Chlamydia Treatment
First-Line Treatment Recommendation
For uncomplicated genital chlamydia, use either azithromycin 1 g orally as a single dose OR doxycycline 100 mg orally twice daily for 7 days—both achieve approximately 97-98% cure rates and are equally effective. 1, 2
Choosing Between First-Line Options
Select azithromycin when:
- Compliance with a 7-day regimen is questionable 1, 2
- Single-dose directly observed therapy is feasible 1, 2
- Patient preference for convenience outweighs cost considerations 1
Select doxycycline when:
- Cost is a primary concern (doxycycline is significantly less expensive) 1
- Rectal chlamydia is present—doxycycline achieves 99.6% cure rate versus only 82.9% for azithromycin in rectal infections 3
- Patient can reliably complete 7-day therapy 1
Alternative Treatment Options
If first-line agents cannot be used, alternatives include: 1, 2
- Erythromycin base 500 mg orally four times daily for 7 days
- Erythromycin ethylsuccinate 800 mg orally four times daily for 7 days
- Ofloxacin 300 mg orally twice daily for 7 days
- Levofloxacin 500 mg orally once daily for 7 days
Important caveat: Erythromycin frequently causes gastrointestinal side effects leading to poor compliance, making it a less desirable alternative. 1
Special Population: Pregnancy
Recommended options during pregnancy: 2
- Azithromycin 1 g orally as a single dose (preferred)
- Amoxicillin 500 mg orally three times daily for 7 days (alternative) 1, 2
- Erythromycin base 500 mg orally four times daily for 7 days 1
Contraindicated in pregnancy: 2
- Doxycycline
- Ofloxacin
- All fluoroquinolones
Special Population: Children
For children ≥8 years weighing >45 kg: 2
- Azithromycin 1 g orally as a single dose OR
- Doxycycline 100 mg orally twice daily for 7 days
For children ≥8 years weighing <45 kg: 2
- Weight-based dosing required (see pediatric dosing guidelines)
Implementation Best Practices
Maximize treatment success by: 1, 2
- Dispensing medications on-site when possible
- Directly observing the first dose (especially with azithromycin)

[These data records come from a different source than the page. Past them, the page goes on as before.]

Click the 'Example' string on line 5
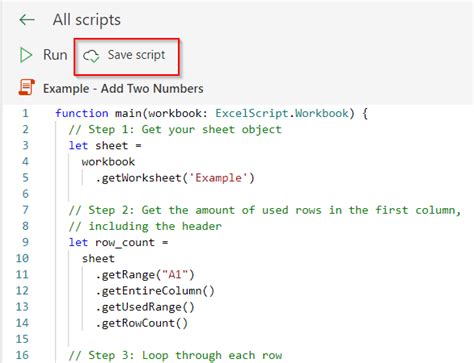 (218, 178)
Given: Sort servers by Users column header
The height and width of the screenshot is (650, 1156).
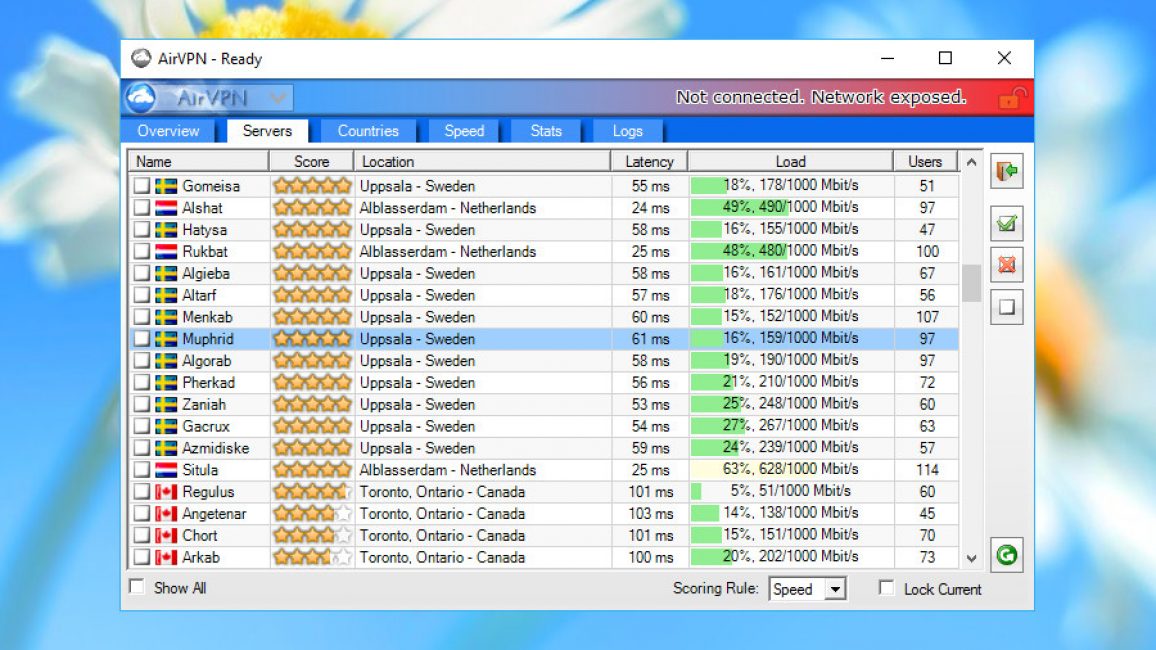Looking at the screenshot, I should coord(925,161).
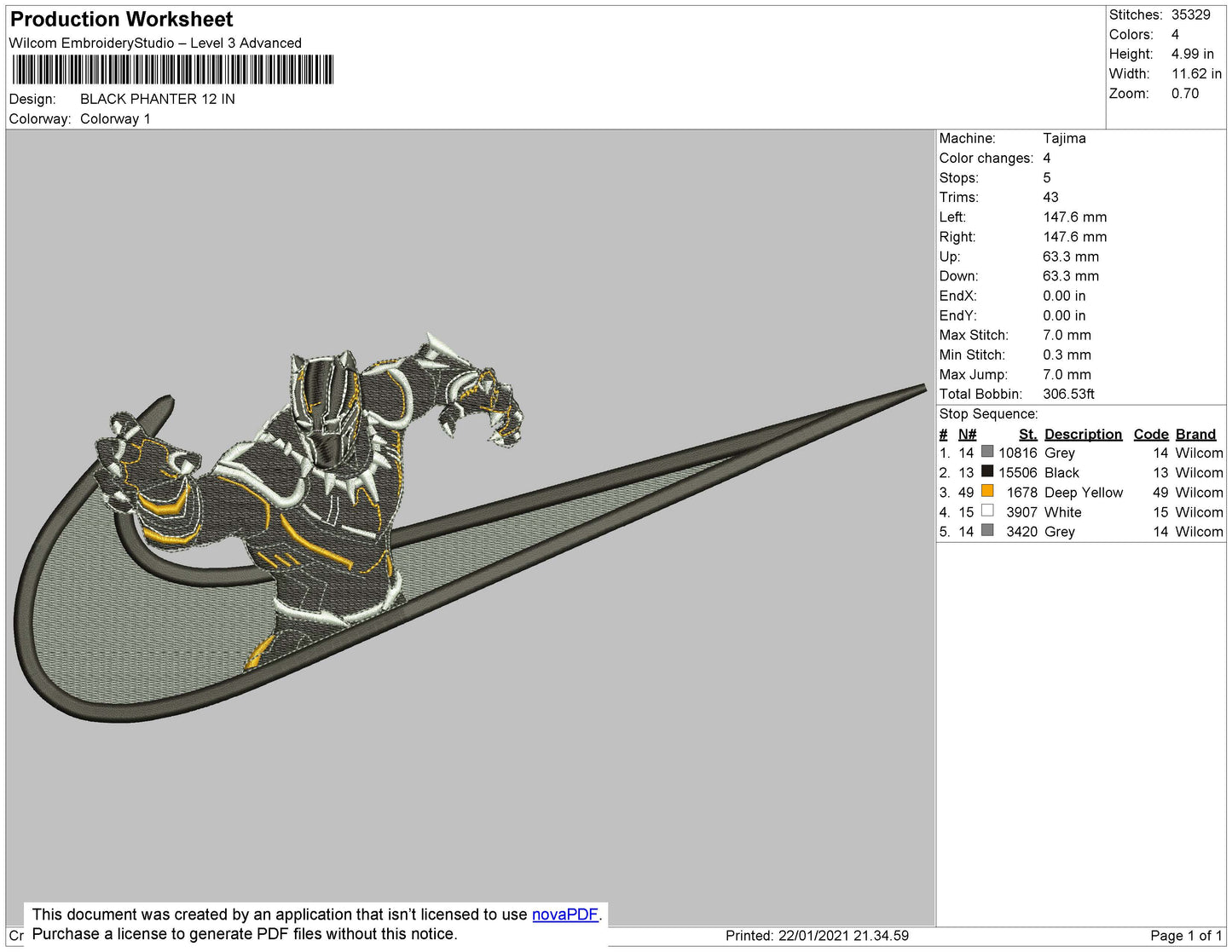This screenshot has height=952, width=1232.
Task: Click the Printed date stamp in footer
Action: [x=817, y=936]
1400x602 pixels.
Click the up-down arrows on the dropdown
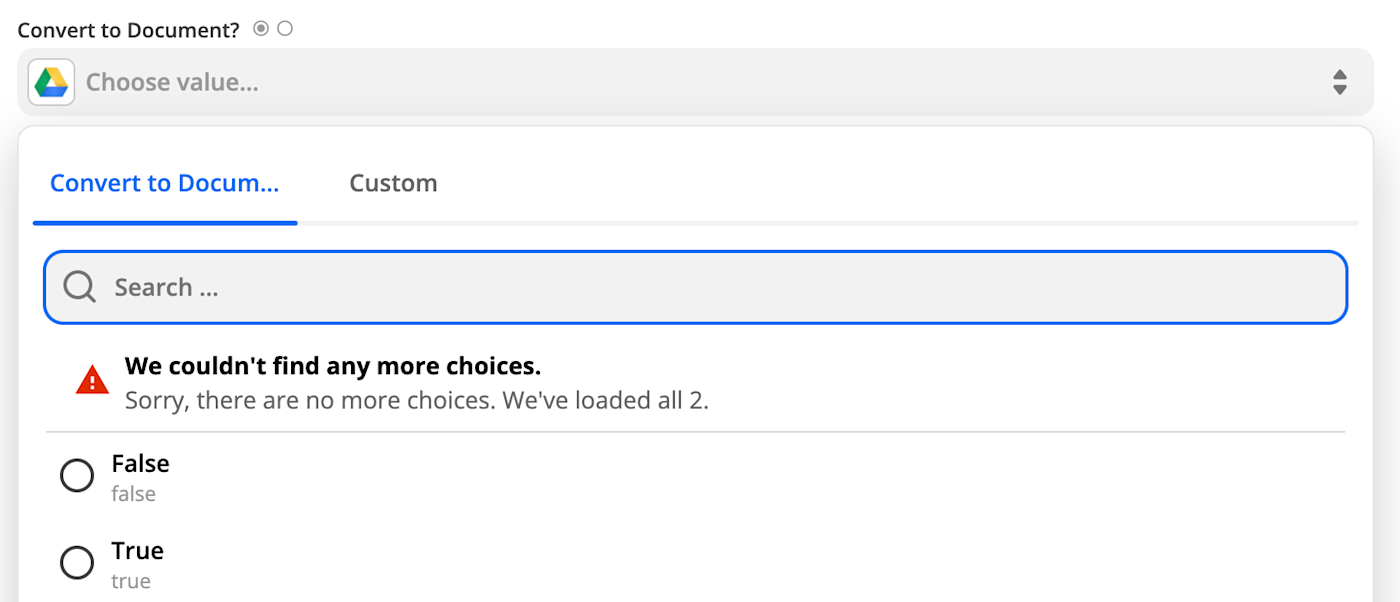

- Instructing patients to abstain from sexual intercourse for 7 days after single-dose therapy OR until completion of 7-day regimen
- Ensuring patients abstain from sex until all partners are treated
Partner Management
All sex partners from the previous 60 days must be evaluated, tested, and treated. 1, 2 If the last sexual contact was >60 days before diagnosis, the most recent partner should still be treated. 1, 2
Follow-Up Recommendations
Test-of-cure is NOT recommended unless: 1, 2
- Therapeutic compliance is questionable
- Symptoms persist
- Reinfection is suspected
Consider retesting women approximately 3 months after treatment due to high risk of reinfection (up to 20-30% reinfection rates). 1, 2
HIV-Positive Patients
Patients with HIV should receive identical treatment regimens as HIV-negative patients—no dosing adjustments are necessary. 1, 2
Critical Pitfalls to Avoid
Do not rely on azithromycin to treat incubating syphilis—all patients with sexually transmitted urethritis or cervicitis require serologic testing for syphilis at diagnosis. 4
Avoid using azithromycin for rectal chlamydia—efficacy is only 82.9% compared to 99.6% with doxycycline, representing a 19.9% efficacy difference favoring doxycycline. 3
Treatment failure is uncommon with recommended regimens: 0-3% in males and 0-8% in females. 1 When failure occurs, consider reinfection from untreated partners rather than true treatment failure.